TASK REQUIREMENTS:
Copy out the material below, changing "header" to "column heading" and leaving everything else as it is.
|---|
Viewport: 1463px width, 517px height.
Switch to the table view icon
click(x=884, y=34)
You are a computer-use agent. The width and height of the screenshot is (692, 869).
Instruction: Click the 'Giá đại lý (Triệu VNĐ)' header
|---|
ANSWER IN FULL:
Viewport: 1463px width, 517px height.
Switch to the table view icon
click(x=884, y=34)
You are a computer-use agent. The width and height of the screenshot is (692, 869).
Instruction: Click the 'Giá đại lý (Triệu VNĐ)' column heading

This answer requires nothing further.